Mengurai Stereotipe Gender dalam Kontroversi Pernyataan Budi Arie 

Penulis: Anggita Raissa
Editor: Aditya Widya Putri
Mengurai Stereotipe Gender dalam Kontroversi Pernyataan Budi Arie 

Pernyataan Mantan Menteri Komunikasi dan Informatika (sekarang Kementerian Komunikasi dan Digital), Budi Arie Setiadi tentang "perempuan lebih kejam" mengungkapkan stereotipe gender yang memperburuk diskriminasi terhadap perempuan, terutama terkait kekerasan dalam masyarakat.

“Soal judi online, kita harus turut berduka cita karena ada polisi yang dibakar oleh istrinya. Ternyata perempuan itu lebih kejam dari laki-laki, ya,” ucap Budi saat rapat dengan Komisi I DPR RI, Senin (10/6/2024). Pernyataan itu ia lontarkan saat membicarakan kasus pembunuhan suami oleh polisi wanita (Polwan) di Mojokerto, Jawa Timur. 

Ucapan Budi Arie mencerminkan stereotipe gender yang sering kali dilekatkan kepada perempuan, khususnya ketika mereka terlibat dalam tindak kekerasan atau perilaku yang dianggap bertentangan dengan norma tradisional tentang kelembutan dan kasih sayang.

Generalisasi yang muncul dari stereotip dapat menciptakan bias, diskriminasi, dan ketidaksetaraan dalam berbagai aspek kehidupan, seperti pendidikan, pekerjaan, hingga hubungan interpersonal. Dengan memeriksa kebenaran di balik stereotip ini, masyarakat dapat memahami bahwa mayoritas keyakinan tersebut tidak berdasar pada fakta, melainkan pada asumsi dan norma sosial yang terus diwariskan.

Apa yang Dimaksud dengan Stereotipe Gender dalam Artikel Ini?

Dalam jurnal yang ditulis Rahmawati, dkk (PDF, hal 4) menyebut stereotip gender adalah pandangan umum yang tersebar luas tentang sifat, atribut, dan peran yang dianggap cocok untuk laki-laki dan perempuan dalam masyarakat.

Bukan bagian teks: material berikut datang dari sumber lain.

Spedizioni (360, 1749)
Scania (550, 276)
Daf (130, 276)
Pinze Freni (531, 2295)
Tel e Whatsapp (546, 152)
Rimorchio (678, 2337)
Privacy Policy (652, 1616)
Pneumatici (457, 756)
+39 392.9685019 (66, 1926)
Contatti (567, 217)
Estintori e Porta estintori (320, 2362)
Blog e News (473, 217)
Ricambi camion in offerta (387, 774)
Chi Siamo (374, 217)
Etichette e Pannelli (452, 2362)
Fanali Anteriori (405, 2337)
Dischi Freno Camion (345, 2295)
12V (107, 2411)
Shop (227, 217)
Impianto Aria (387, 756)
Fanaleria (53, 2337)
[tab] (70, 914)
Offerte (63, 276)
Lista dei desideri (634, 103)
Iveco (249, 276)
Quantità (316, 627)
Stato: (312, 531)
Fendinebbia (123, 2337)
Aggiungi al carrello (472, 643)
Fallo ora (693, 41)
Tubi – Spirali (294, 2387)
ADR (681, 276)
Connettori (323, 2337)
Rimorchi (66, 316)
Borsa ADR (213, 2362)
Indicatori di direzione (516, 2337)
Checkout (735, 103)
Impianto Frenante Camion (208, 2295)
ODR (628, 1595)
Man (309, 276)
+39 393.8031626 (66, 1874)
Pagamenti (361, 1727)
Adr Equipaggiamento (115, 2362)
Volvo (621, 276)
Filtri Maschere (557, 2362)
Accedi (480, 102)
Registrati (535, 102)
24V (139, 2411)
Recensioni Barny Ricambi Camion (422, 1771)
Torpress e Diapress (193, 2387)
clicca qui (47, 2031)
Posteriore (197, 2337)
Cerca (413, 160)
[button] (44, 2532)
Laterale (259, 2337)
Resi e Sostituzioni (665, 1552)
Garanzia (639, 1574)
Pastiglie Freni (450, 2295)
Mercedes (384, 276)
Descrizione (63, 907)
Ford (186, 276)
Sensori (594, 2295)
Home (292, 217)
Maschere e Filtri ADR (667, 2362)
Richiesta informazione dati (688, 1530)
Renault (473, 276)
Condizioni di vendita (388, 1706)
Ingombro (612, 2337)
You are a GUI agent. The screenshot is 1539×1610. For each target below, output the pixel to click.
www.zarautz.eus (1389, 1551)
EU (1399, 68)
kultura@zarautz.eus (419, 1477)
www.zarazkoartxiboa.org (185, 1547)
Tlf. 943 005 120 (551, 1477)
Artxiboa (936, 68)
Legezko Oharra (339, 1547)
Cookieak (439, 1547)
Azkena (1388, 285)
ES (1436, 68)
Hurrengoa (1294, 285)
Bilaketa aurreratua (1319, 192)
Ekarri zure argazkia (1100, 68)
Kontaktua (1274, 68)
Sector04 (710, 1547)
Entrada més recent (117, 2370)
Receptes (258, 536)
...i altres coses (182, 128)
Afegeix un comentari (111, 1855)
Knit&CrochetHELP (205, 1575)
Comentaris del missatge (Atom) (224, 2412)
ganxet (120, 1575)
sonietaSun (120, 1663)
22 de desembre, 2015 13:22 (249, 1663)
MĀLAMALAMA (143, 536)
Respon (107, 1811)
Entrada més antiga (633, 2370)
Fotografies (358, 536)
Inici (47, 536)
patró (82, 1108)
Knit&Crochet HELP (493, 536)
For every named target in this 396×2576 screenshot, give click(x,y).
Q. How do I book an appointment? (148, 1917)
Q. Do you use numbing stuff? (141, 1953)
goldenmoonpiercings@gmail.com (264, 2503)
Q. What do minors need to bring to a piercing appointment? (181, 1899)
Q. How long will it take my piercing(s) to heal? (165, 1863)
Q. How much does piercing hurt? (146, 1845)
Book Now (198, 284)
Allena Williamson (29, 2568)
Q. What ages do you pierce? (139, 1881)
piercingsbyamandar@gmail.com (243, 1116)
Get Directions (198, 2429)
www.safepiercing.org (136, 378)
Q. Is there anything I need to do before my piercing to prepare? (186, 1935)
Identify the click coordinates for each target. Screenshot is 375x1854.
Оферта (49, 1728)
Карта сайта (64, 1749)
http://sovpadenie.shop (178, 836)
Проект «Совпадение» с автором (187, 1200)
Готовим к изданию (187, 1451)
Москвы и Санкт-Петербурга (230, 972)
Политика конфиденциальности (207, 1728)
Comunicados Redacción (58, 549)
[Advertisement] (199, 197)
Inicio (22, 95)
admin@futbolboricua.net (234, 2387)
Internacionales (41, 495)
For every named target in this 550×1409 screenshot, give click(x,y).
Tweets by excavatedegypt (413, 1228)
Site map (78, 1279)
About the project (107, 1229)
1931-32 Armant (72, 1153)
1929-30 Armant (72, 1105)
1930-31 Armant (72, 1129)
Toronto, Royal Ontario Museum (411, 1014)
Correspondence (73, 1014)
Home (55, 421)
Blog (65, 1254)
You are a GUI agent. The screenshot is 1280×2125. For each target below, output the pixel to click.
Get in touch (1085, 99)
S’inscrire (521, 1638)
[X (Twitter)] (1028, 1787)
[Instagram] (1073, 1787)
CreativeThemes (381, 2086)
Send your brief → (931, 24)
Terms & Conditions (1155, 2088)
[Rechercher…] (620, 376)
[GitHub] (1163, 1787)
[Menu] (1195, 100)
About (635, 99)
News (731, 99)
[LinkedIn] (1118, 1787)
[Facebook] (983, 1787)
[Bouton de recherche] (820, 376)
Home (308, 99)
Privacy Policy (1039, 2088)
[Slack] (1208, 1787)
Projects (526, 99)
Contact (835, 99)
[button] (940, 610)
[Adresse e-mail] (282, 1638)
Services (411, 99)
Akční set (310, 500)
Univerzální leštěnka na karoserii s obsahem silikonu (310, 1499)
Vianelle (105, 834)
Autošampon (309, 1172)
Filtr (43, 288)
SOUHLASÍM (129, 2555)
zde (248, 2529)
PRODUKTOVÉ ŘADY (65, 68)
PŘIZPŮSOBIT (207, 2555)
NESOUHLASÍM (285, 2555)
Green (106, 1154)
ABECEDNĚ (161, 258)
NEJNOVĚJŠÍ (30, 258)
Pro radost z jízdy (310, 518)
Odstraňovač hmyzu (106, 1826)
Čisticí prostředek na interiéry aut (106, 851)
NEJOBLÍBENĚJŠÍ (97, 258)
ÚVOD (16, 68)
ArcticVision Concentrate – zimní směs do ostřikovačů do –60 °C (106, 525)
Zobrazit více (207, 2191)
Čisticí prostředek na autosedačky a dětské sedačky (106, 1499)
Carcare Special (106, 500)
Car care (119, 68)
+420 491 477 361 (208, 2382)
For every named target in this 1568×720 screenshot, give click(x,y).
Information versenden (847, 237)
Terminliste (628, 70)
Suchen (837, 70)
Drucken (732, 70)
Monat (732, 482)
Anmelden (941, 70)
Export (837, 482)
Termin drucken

Sebagai contoh, laki-laki sering digambarkan memiliki sifat seperti tegas dan kompetitif, sementara perempuan sering diasosiasikan dengan sifat lembut dan penuh perhatian.

Ketika seorang perempuan menunjukkan tindakan kekerasan, hal itu dianggap melanggar norma sosial yang diharapkan dari mereka. Akibatnya, perilaku tersebut sering kali dianggap lebih "mengejutkan" bahkan "kejam" dibandingkan tindakan serupa yang dilakukan oleh laki-laki. 

Peneliti Kajian dan Advokasi Lembaga Bantuan Hukum Asosiasi Perempuan Indonesia untuk Keadilan (LBH APIK) Jakarta, Tsaltsa Arsanti menyoroti bahwa masyarakat cenderung mendemonisasi perempuan yang menjadi pelaku kejahatan. 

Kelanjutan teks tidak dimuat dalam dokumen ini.